▶ Written tasks:
A: Reproduce the proxy filing word for word, everything from "December 20, 2006" down to "send to you.".
B: Translate this sentence from the proxy filing into Spanish: "We do not believe that paying Mr. Nano $2.5 million in cash is in the best interest of your Company."
C: Write what comes next in the proxy filing, picking up after its final sentence.

▶ Excerpt:
— START —

UNITED STATES
SECURITIES AND EXCHANGE COMMISSION
Washington, D.C. 20549

SCHEDULE 14A

Proxy Statement Pursuant to Section 14(a) of the Securities Exchange Act of 1934

Filed by the Registrant x
Filed by a Party other than the Registrant o

Check the appropriate box:
 
o
Preliminary Proxy Statement
o
Confidential, for Use of The Commission Only (as permitted by Rule 14a-6(e)(2))
o
Definitive Proxy Statement
o
Definitive Additional Materials
x
Soliciting Material Pursuant to §240.14a-12
 
Competitive Technologies, Inc.
(Name of Registrant as Specified in Its Charter)

(Name of Person(s) Filing Proxy Statement, if other than the Registrant)

Payment of Filing Fee (Check the appropriate box):
 
x
No fee required
 
o
Fee computed on table below per Exchange Act Rules 14a-6(i)(4) and 0-11.
 
 
(1)
Title of each class of securities to which transaction applies:

 
(2)
Aggregate number of securities to which transaction applies:

 
(3)
Per unit price or other underlying value of transaction computed pursuant to Exchange Act Rule 0-11 (set forth the amount on which the filing fee is calculated and state how it was determined):

 
(4)
Proposed maximum aggregate value of transaction:

 
(5)
Total fee paid:
 
o
Fee paid previously with preliminary materials.

o
Check box if any part of the fee is offset as provided by Exchange Act Rule 0-11(a)(2) and identify the filing for which the offsetting fee was paid previously. Identify the previous filing by registration statement number, or the Form or Schedule and the date of its filing.

 
(1)
Amount Previously Paid:

 
(2)
Form, Schedule or Registration Statement No.:

 
(3)
Filing Party:

 
(4)
Date Filed:
 
 
 

 
 
December 20, 2006
 
Dear Fellow Shareholder,

A group called the “The Committee to Restore Shareholder Value” (the “Nano Group”) has filed preliminary proxy material with the Securities and Exchange Commission (“SEC”). That group is affiliated with John B. Nano, a former President and Chief Executive Officer (“CEO”) of Competitive Technologies, Inc. (the “Company”), who was terminated by the Company in June 2005, and who is currently involved in litigation with the Company. The Nano Group indicated that it intends to solicit your proxy. The Board of Directors of the Company believes that this action IS NOT in your best interest and URGES YOU NOT to sign or return any proxy card that the Nano Group may send to you.

According to the Nano Group’s preliminary proxy statement filed with the SEC, if the Nano Group were to prevail, Mr. Nano would get his old job back, and furthermore, would agree to resolve his pending litigation with the Company. SUCH A RESOLUTION, HOWEVER, WOULD COME AT A STEEP PRICE and would include an immediate payout to Mr. Nano in the amount of at least $2.5 million, including alleged back salary, bonus and payment of substantial legal fees. We do not believe that paying Mr. Nano $2.5 million in cash is in the best interest of your Company. We can better use these funds to build revenues.

— END —

▶ Records:
— START —

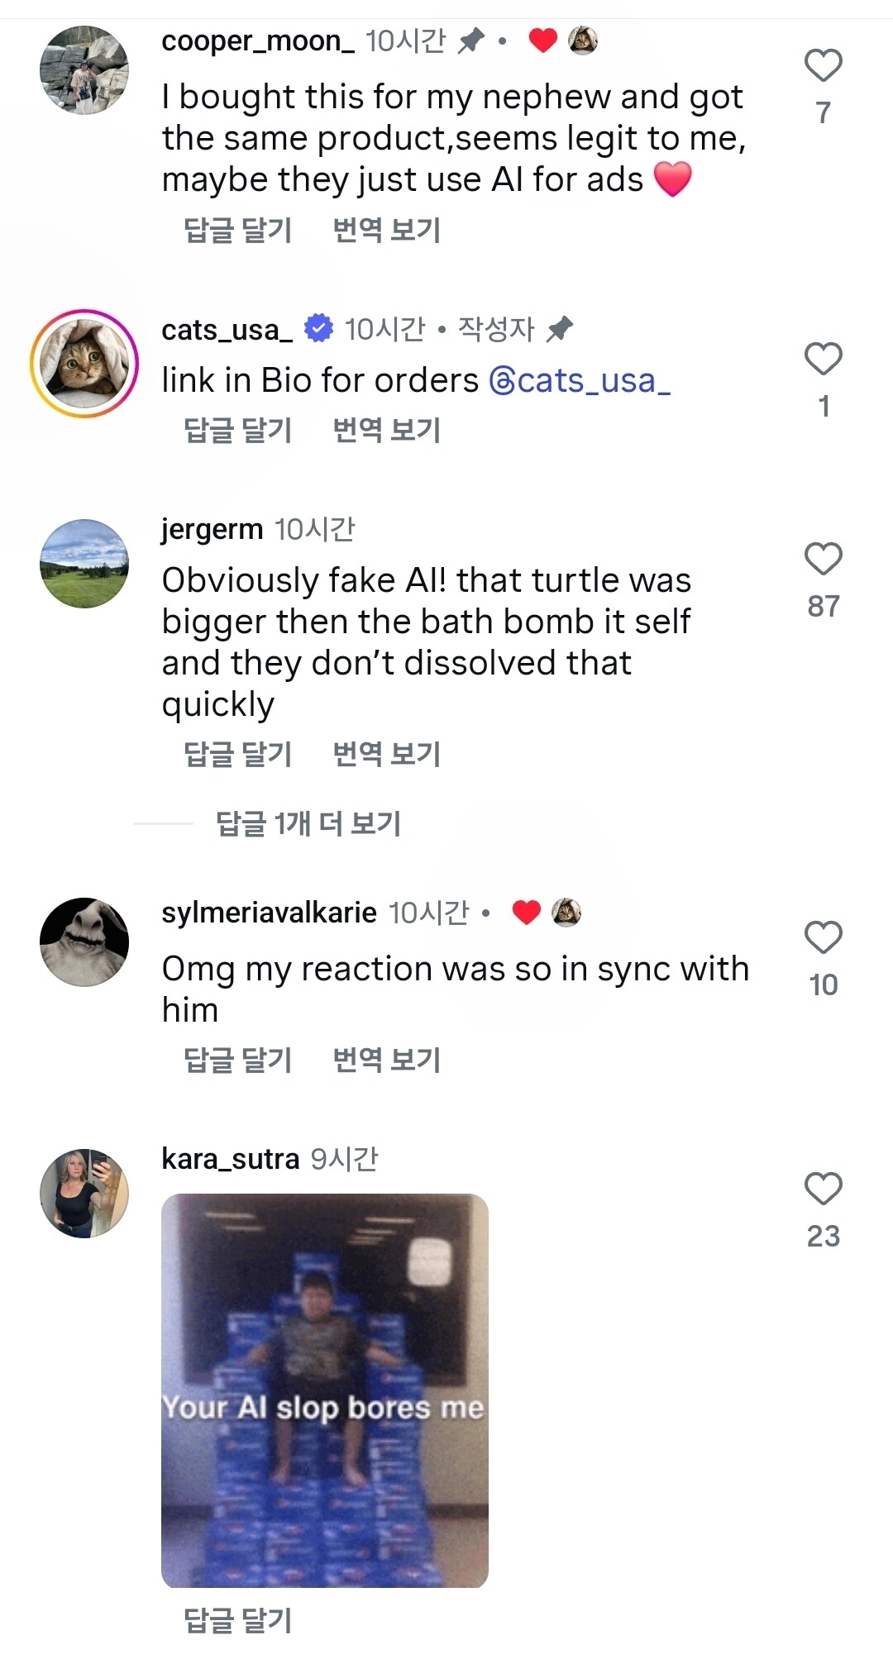Open the 'Your AI slop bores me' image
The height and width of the screenshot is (1659, 893).
325,1390
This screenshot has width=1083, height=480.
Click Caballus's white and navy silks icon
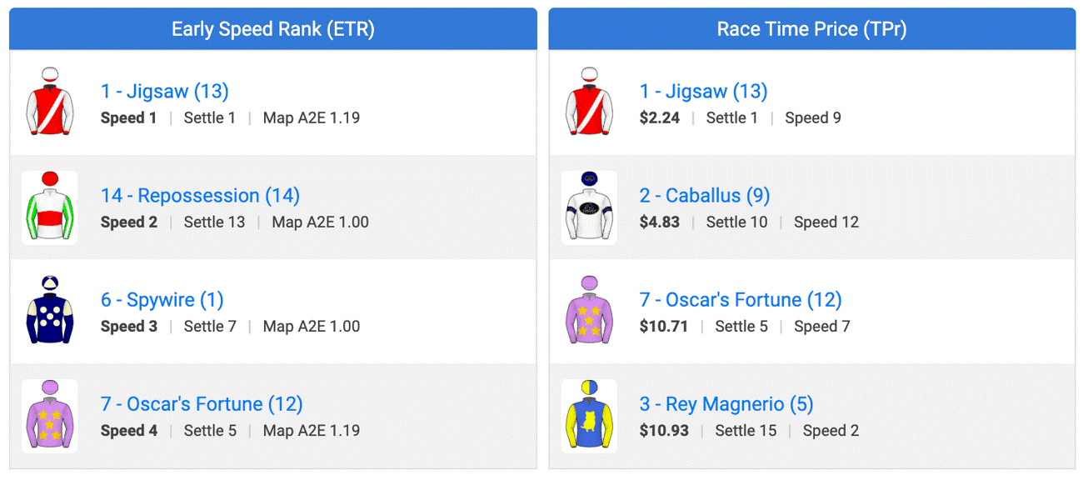[x=589, y=207]
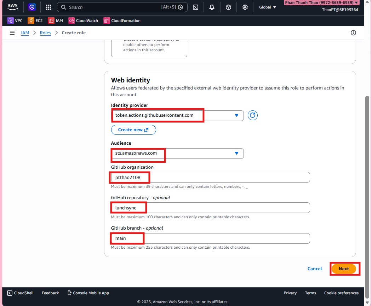Refresh the identity provider list

[252, 115]
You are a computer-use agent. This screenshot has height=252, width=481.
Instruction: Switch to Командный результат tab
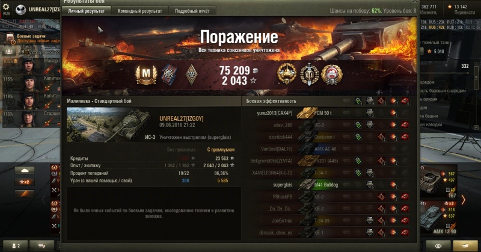tap(140, 11)
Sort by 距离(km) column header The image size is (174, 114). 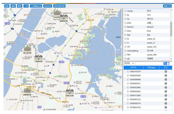[x=151, y=68]
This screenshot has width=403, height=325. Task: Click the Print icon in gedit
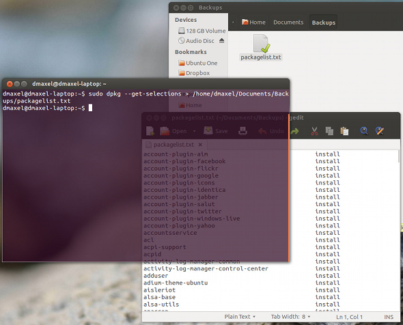(x=242, y=131)
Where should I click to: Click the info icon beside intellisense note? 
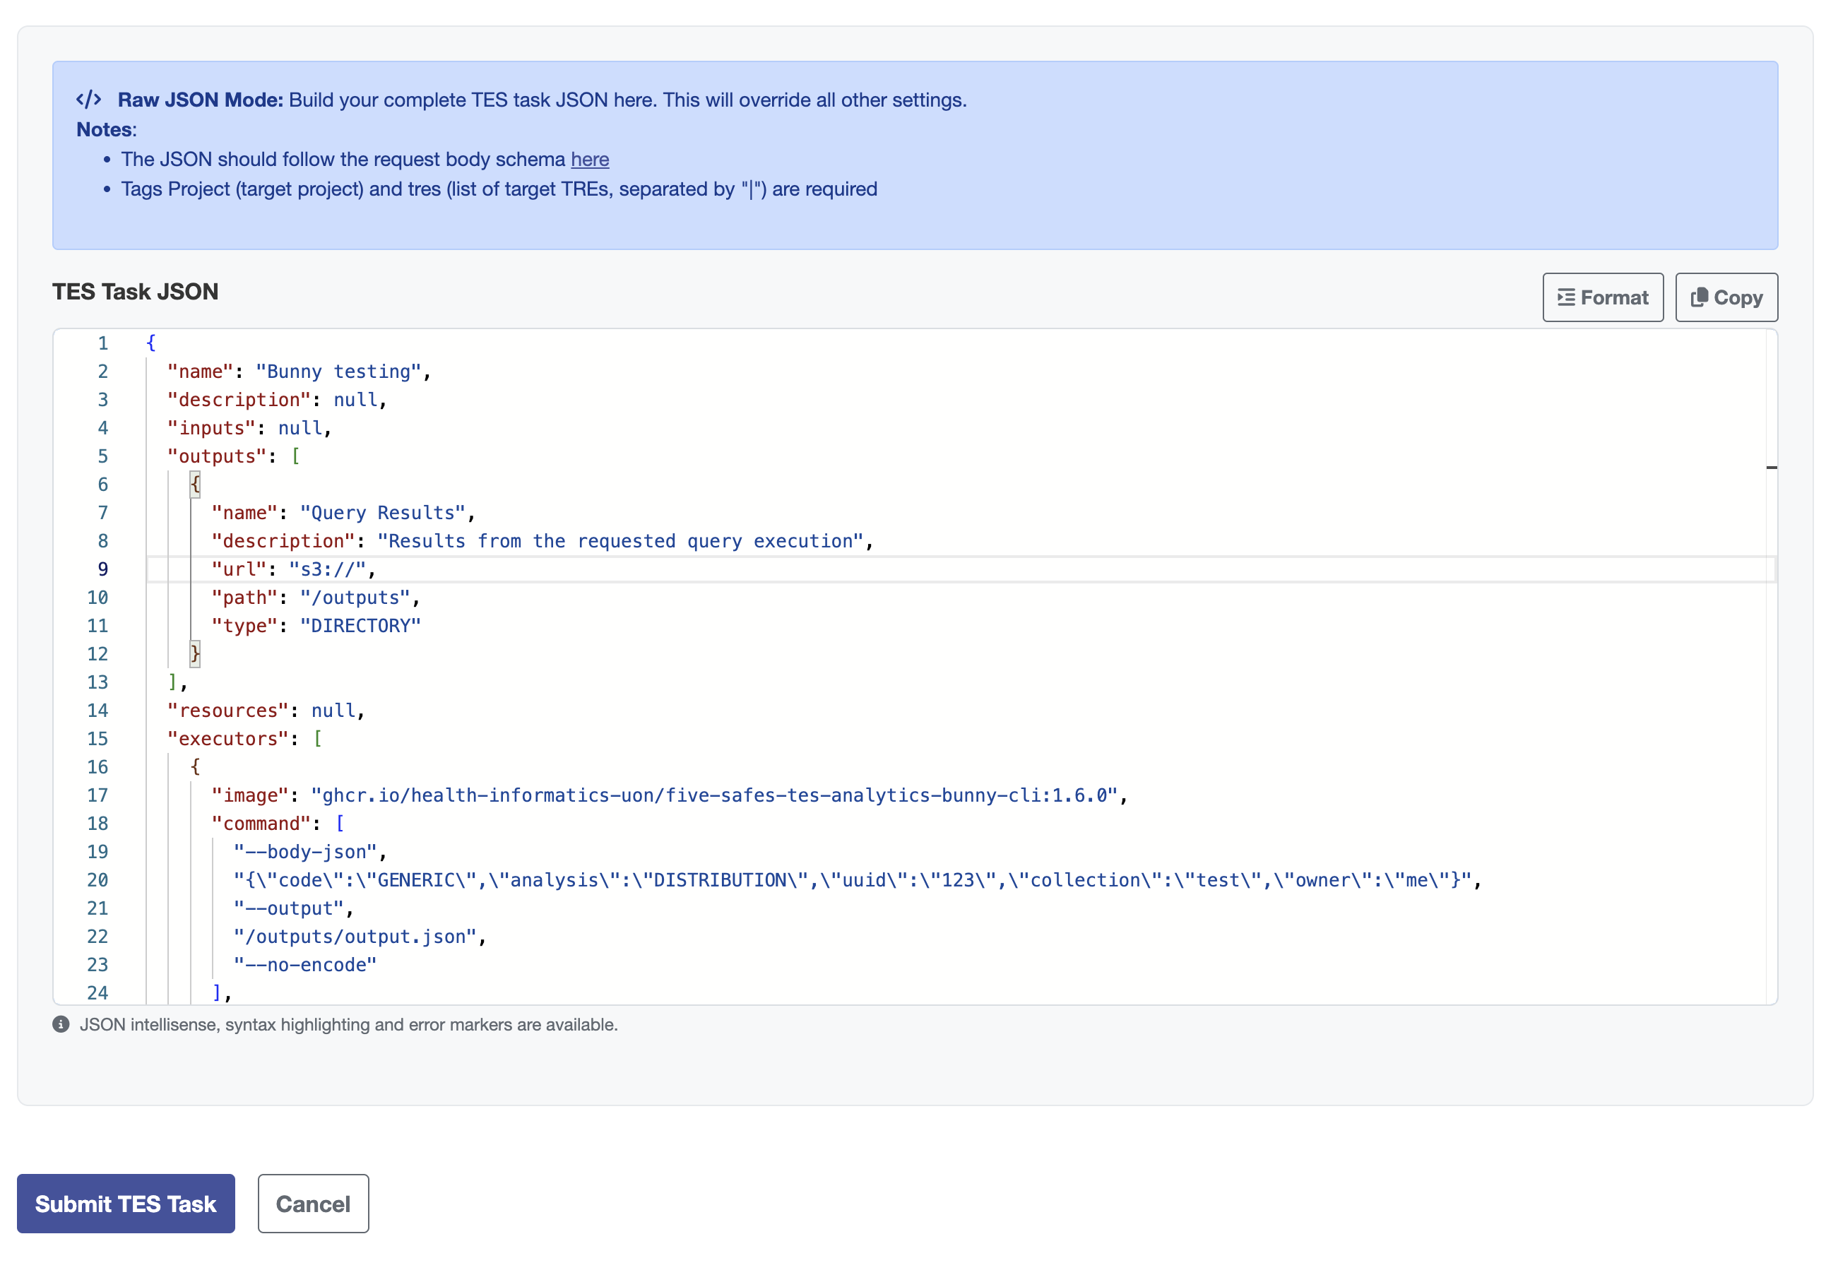click(61, 1024)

— END —

▶ Results:
A:
December 20, 2006
 
Dear Fellow Shareholder,

A group called the “The Committee to Restore Shareholder Value” (the “Nano Group”) has filed preliminary proxy material with the Securities and Exchange Commission (“SEC”). That group is affiliated with John B. Nano, a former President and Chief Executive Officer (“CEO”) of Competitive Technologies, Inc. (the “Company”), who was terminated by the Company in June 2005, and who is currently involved in litigation with the Company. The Nano Group indicated that it intends to solicit your proxy. The Board of Directors of the Company believes that this action IS NOT in your best interest and URGES YOU NOT to sign or return any proxy card that the Nano Group may send to you.

B: No creemos que pagarle al Sr. Nano 2,5 millones de dólares en efectivo redunde en el mejor interés de su Compañía.

C:
Competitive Technologies’ Strategy

Our goal for the Company is to create shareholder value by a continuous increase in our recurring revenue and by expanding our technology pipeline, while at the same time replacing revenue from expiring patents and developing new sources of revenue. We believe that a broad revenue base is the key to our success. Previously, the Company’s business model was built around the hoped-for success of a very limited number of technologies. While that approach resulted in periods of success and profitability as we won certain patent lawsuits or were able to commercialize individual technologies for a period of time, it also meant that we were subject to significant volatility and risk.

Under the prior strategy, with almost all of the Company’s attention focused on a single technology, the Company was left vulnerable to decreased royalties from expiring patents and a risky reliance upon litigation success that we ultimately may not have won. That approach resulted in a technology pipeline practically devoid of commercially viable technologies at the time our current CEO, Dr. D.J. Freed, was appointed. Over the past 18 months, we have focused our efforts on creating an infrastructure that we believe will provide the foundation to turn your Company around. As we have consistently reported to you over the past year, this will take time and effort, but our pipeline of technologies is starting to fill, and we are encouraged by our progress. In addition, the Board of Directors has authorized the retention of First Analysis Securities Corporation to develop additional options beyond our corporate model to assist in providing new revenue sources and increased shareholder value.

Our balance sheet is strong and debt free. Our strategic plan is designed to broaden our revenue base, increase recurring revenues and lower our dependence on a single “home-run” technology. We believe we are taking the appropriate steps to achieve sustainable growth and profitability and, in turn, increase shareholder value.

777 Commerce Drive Suite 100 Fairfield, CT 06825 t:203.368.6044 f: 203.368-5399 www.competitivetech.net

 
 

 
 
 
The Nano Group

Within weeks of his termination in June 2005, Mr. Nano sued the Company in an effort to obtain severance benefits beyond those provided for in his employment agreement. We believe that his claims against the Company are entirely without merit. Moreover, the Company has sued Mr. Nano for breach of contractual obligations and breach of his fiduciary duty to the Board of Directors and to the shareholders, along with misappropriation and theft of confidential Company information and Company funds.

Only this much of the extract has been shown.